MRNA-Mediated Intron Losses: Evidence from Extraordinarily Large Exons

Abstract

Multicellular eukaryotes that have high intron density have their introns almost evenly distributed within genes, but unicellular eukaryotes that are generally intron poor have their introns asymmetrically distributed toward the 5' ends of genes. This was explained by homologous recombination of genomic DNA with the cDNA reverse transcribed from the 3' polyadenylated tail of spliced mRNA. This paper is to study whether mRNA-mediated intron losses have ever occurred in multicellular eukaryotes. If intron losses were mRNA-mediated, adjacent introns should be commonly lost together. A direct result is fusion of several previously adjacent exons and producing a large exon. We found that extraordinarily large exons (ELEs) are common not only in unicellular eukaryotes but also in multicellular eukaryotes. The percentage of genes having ELEs is negatively correlated with intron abundance. In addition, the number of lost introns estimated from the relative lengths of ELEs is negatively correlated with the number of extant introns. These results support mRNA-mediated intron losses in all eukaryotes. Moreover, we found that the ELEs of intron-common eukaryotes (with more than 0.5 intron per gene on average) are not only located at 3' ends but also at 5' ends and the middle of genes. This is contrary to what would be expected if the involved cDNAs were reverse transcribed from the 3' polyadenosine ends. A remarkable difference in intron distribution was revealed between intron-rare eukaryotes and intron-common eukaryotes.

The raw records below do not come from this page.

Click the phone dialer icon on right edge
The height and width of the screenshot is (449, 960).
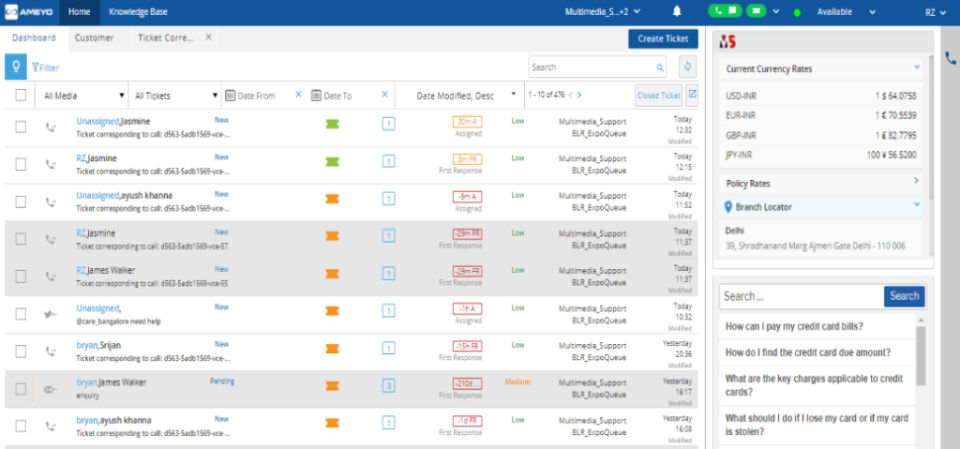point(950,59)
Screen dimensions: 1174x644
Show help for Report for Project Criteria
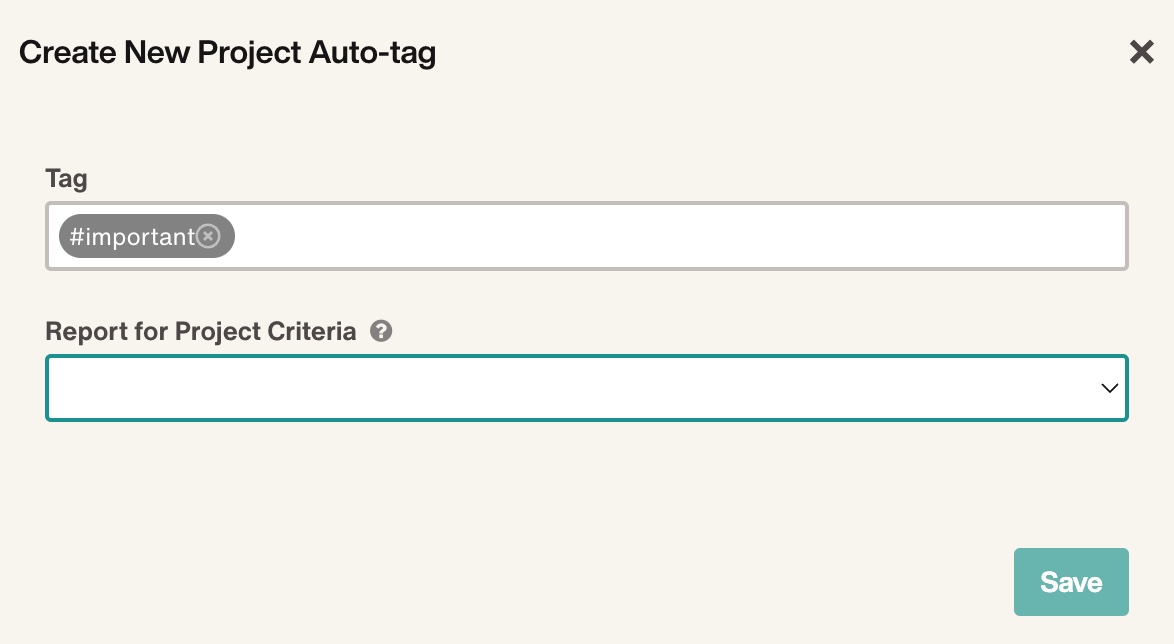[381, 331]
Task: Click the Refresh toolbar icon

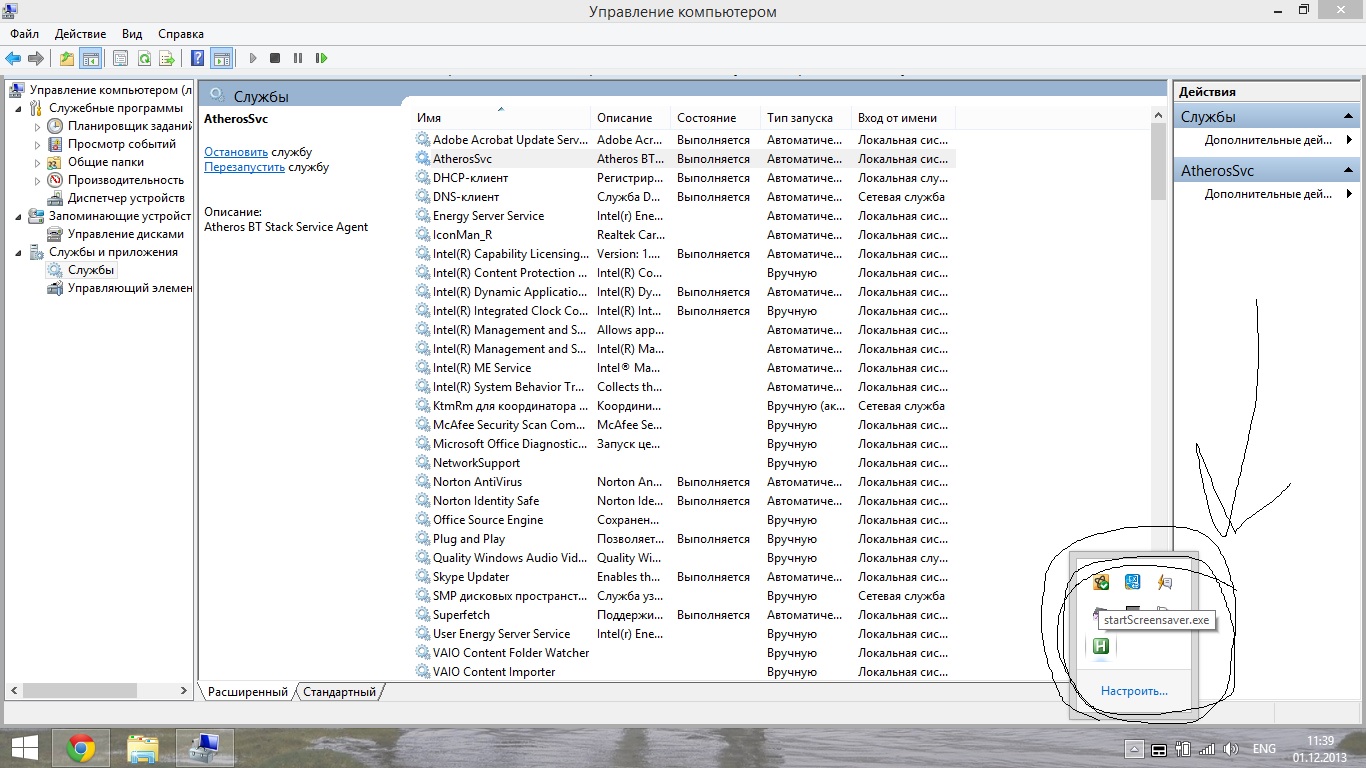Action: tap(144, 58)
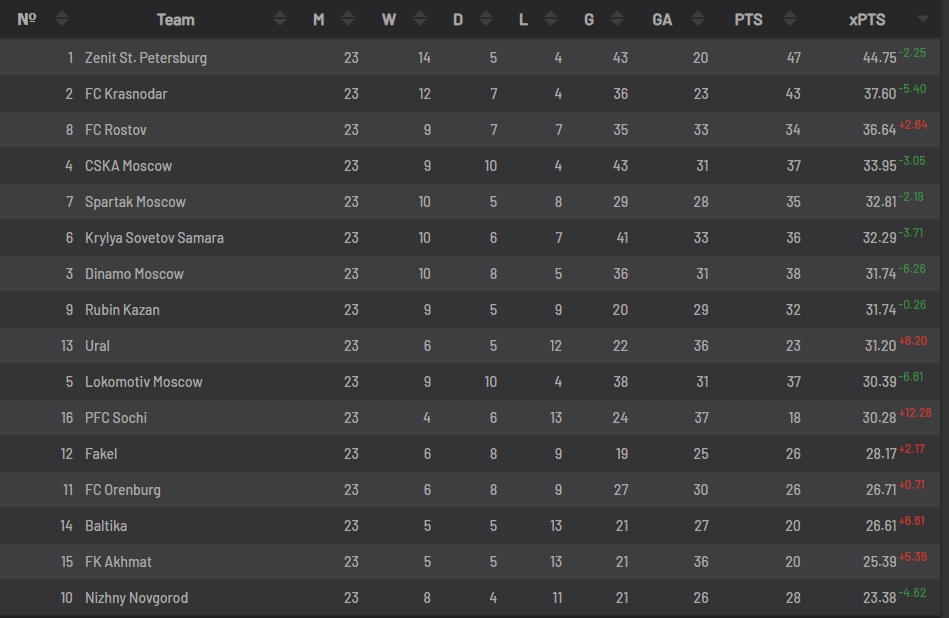Sort by PTS column arrows

pos(790,19)
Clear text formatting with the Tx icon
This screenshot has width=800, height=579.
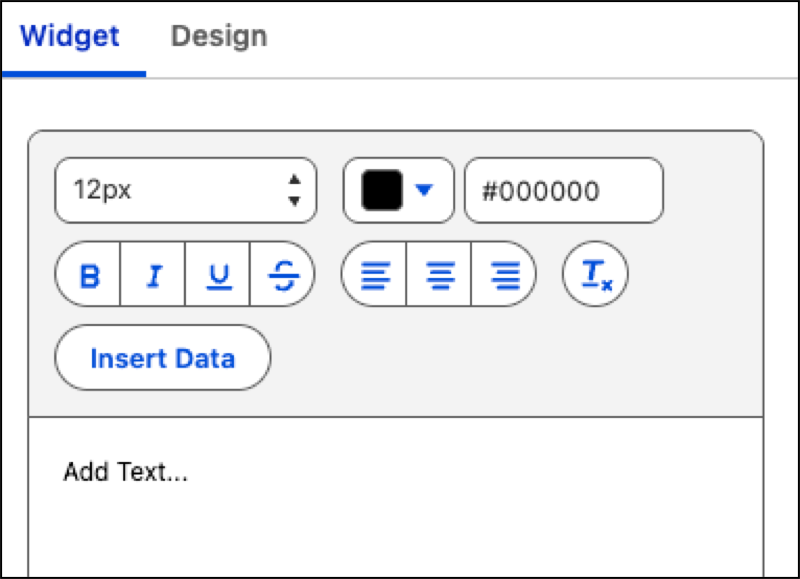coord(595,274)
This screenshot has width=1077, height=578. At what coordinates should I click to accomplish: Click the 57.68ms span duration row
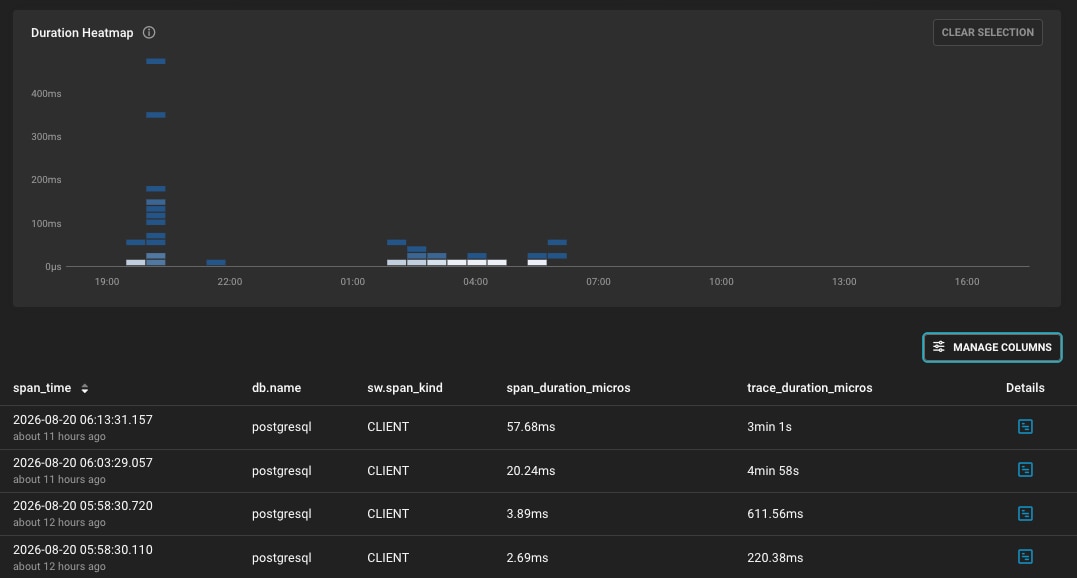[x=538, y=427]
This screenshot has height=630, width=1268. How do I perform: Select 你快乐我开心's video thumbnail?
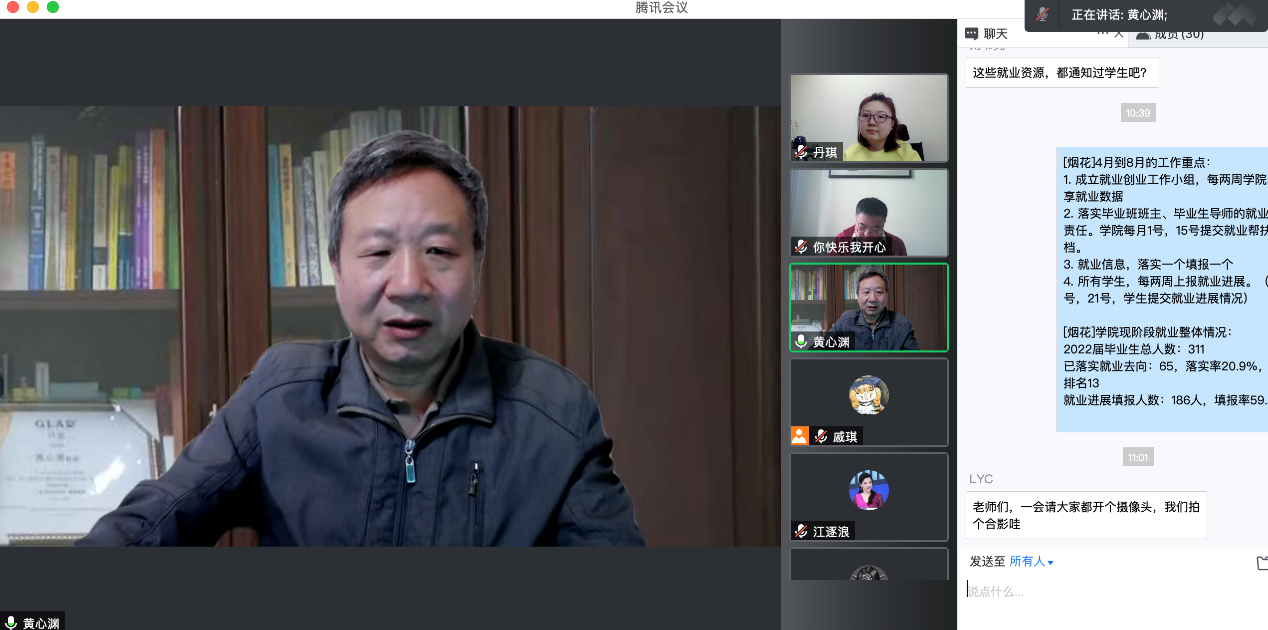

The intron-rare eukaryotes show very strong 5'-biased intron distribution, whereas the intron-common eukaryotes display even intron distribution or only weak 5'-biased distribution. We suspected that intron losses from 3' end of genes may be limited in intron-rare eukaryotes. The intron losses from intron-common eukaryotes should have other priming mechanism, like self-primed reverse transcription.